A compound primary key consists of a partition key that determines which node stores the data and of clustering column(s) which determine the order of the data on the partition.

For a table with a compound primary key, DataStax Distribution of Apache Cassandra™ uses a partition key that is either simple or composite. In addition, clustering column(s) are defined. Clustering is a storage engine process that sorts data within each partition based on the definition of the clustering columns. Normally, columns are sorted in ascending alphabetical order. Generally, a different grouping of data will benefit reads and writes better than this simplistic choice.

Important: A NULL value cannot be inserted into a PRIMARY KEY column. This restriction applies to both partition keys and clustering columns.

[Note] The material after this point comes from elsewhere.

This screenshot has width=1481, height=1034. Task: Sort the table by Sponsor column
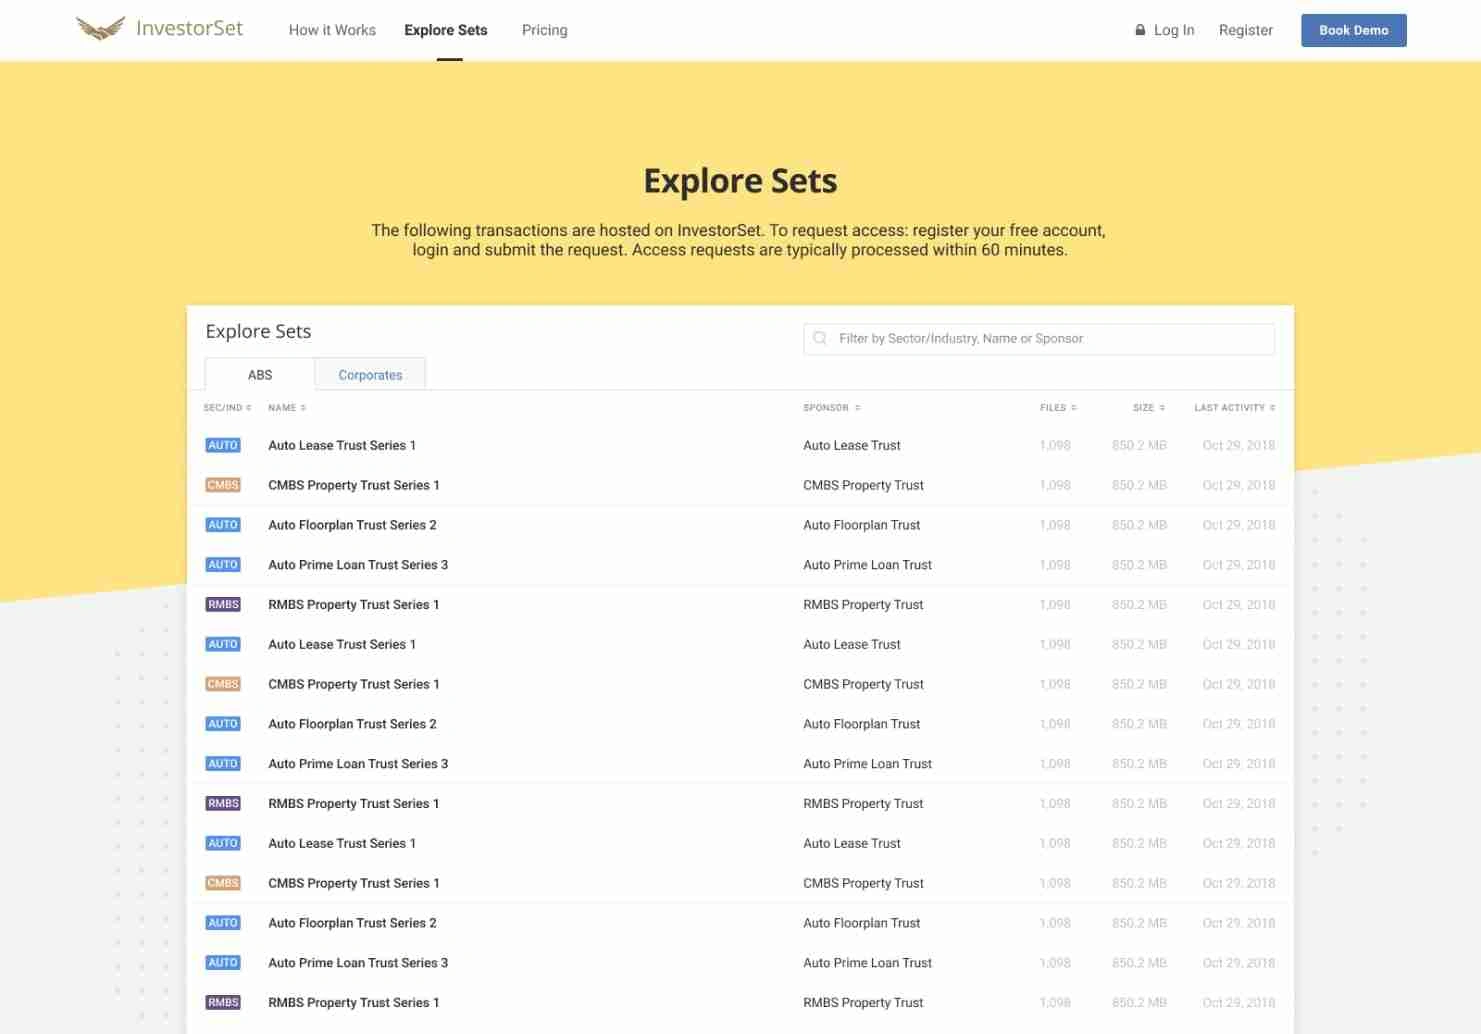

Remember that data is distributed throughout the cluster. An application can experience high latency while retrieving data from a large partition if the entire partition must be read to gather a small amount of data. On a physical node, when rows for a partition key are stored in order based on the clustering columns, retrieval of rows is very efficient. Grouping data in tables using clustering columns is the equivalent of JOINs in a relational database, but are much more performant because only one table is accessed. This table uses category as the partition key and points as the clustering column. Notice that for each category, the points are ordered in descending order.

The database stores an entire row of data on a node by partition key and can order the data for retrieval with clustering columns.Retrieving data from a partition is more versatile with clustering columns. For the example shown, a query could retrieve all point values greater than 200 for the One-day-races. If you have more complex needs for querying, use a compound primary key.